Posted by WJWalton4831 points  on Fri 17 of June, 2011 09:47 PDT
The Austin Daily Herald brings us this story on the third annual Gifted and Talented Symposium in Austin, Texas, where Educational Psychology professor Bonnie Cramond discussed her methods of using Dungeons & Dragons to teach mythology to sixth, seventh, and eighth graders:
Cramond brought the fantasy game presentation to the symposium, ready to explain how in the early ‘80s she used a barebones version of Dungeons and Dragons to get middle school students to work together and absorb the material in a different way.

Cramond split the students into groups, introduced the game and got them started on an adventure based on the 12 labors of Hercules. She didn’t make students read about Hercules beforehand, however. She simply set the textbooks on a shelf, which students eventually discovered. To Cramond’s delight, the students read the myths in order to gain an advantage in the game, figuring out what they needed to do to pass.

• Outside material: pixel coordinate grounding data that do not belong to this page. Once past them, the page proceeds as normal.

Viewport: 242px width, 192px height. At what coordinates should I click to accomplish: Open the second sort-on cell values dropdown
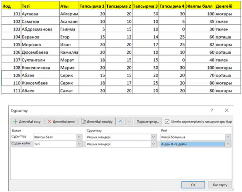154,144
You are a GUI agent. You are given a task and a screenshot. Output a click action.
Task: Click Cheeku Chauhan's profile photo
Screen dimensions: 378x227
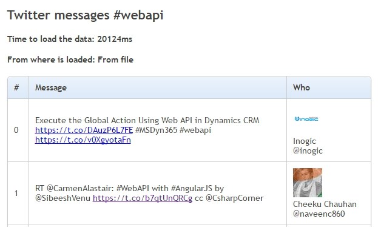click(308, 183)
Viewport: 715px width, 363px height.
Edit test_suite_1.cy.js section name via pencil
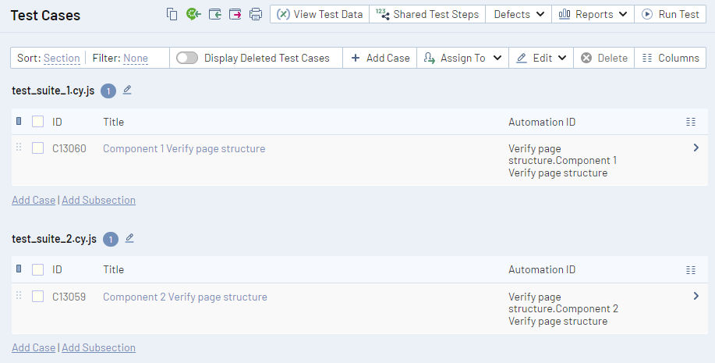pyautogui.click(x=127, y=90)
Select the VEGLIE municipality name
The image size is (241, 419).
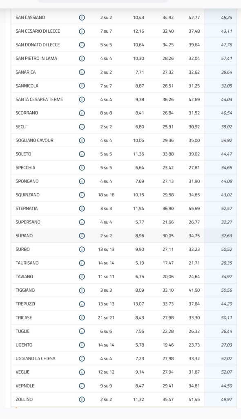coord(23,372)
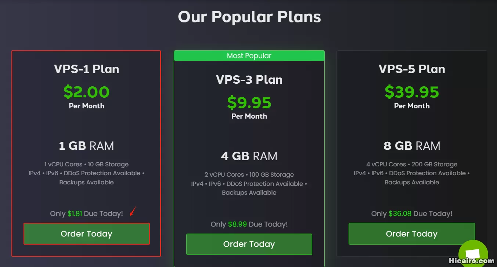This screenshot has height=267, width=497.
Task: Click the red arrow annotation marker
Action: point(133,212)

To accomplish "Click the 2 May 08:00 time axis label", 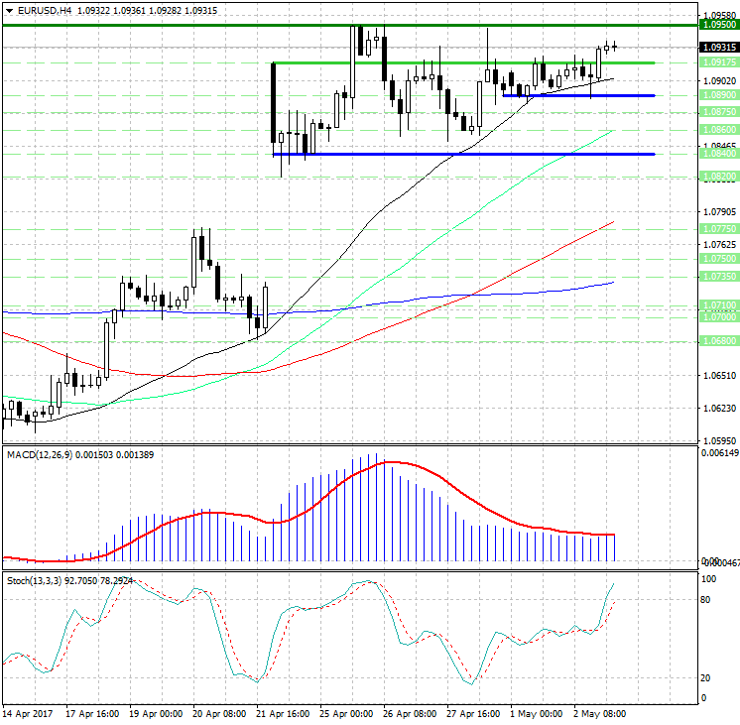I will [x=601, y=712].
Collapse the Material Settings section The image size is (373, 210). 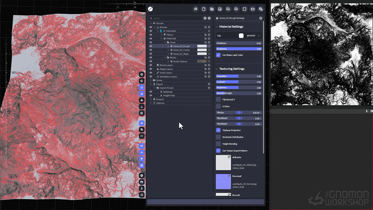(217, 27)
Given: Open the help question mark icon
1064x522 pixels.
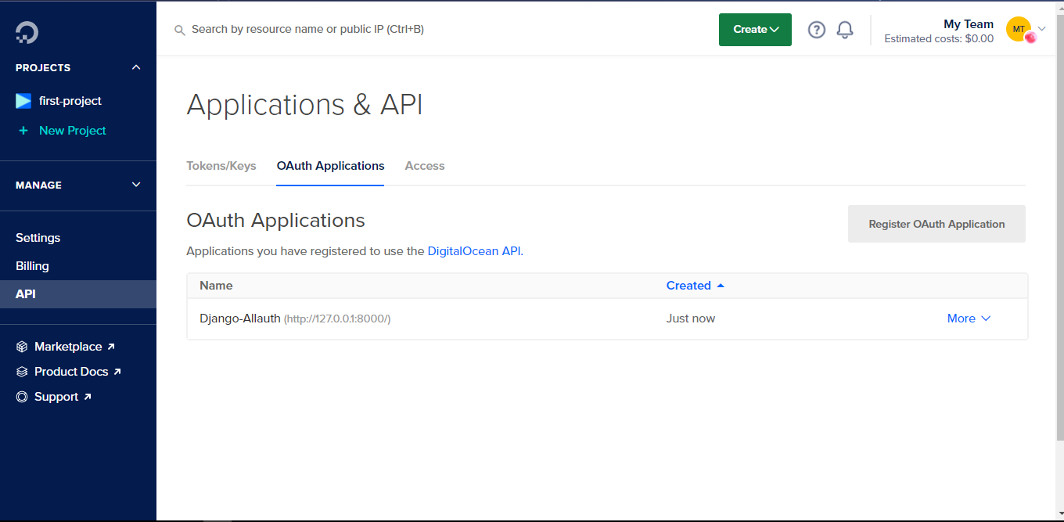Looking at the screenshot, I should tap(817, 30).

“They thought they were tricking me,” she said with a smile.

Sadly, most of these sorts of creative learning programs were shut out during the Satanic Panic era of the 1980s, when many parents were filled with the fear that anything related to role-playing games was evil and dangerous.

Thankfully however, we are past that era, and most people have a fair to good understanding about what RPGs really are. Now it's just a matter of spreading the word of how beneficial RPGs can be to the learning process, and trying to put programs like this one back into place in schools everywhere.

You can read the full story here: [ article | archive ]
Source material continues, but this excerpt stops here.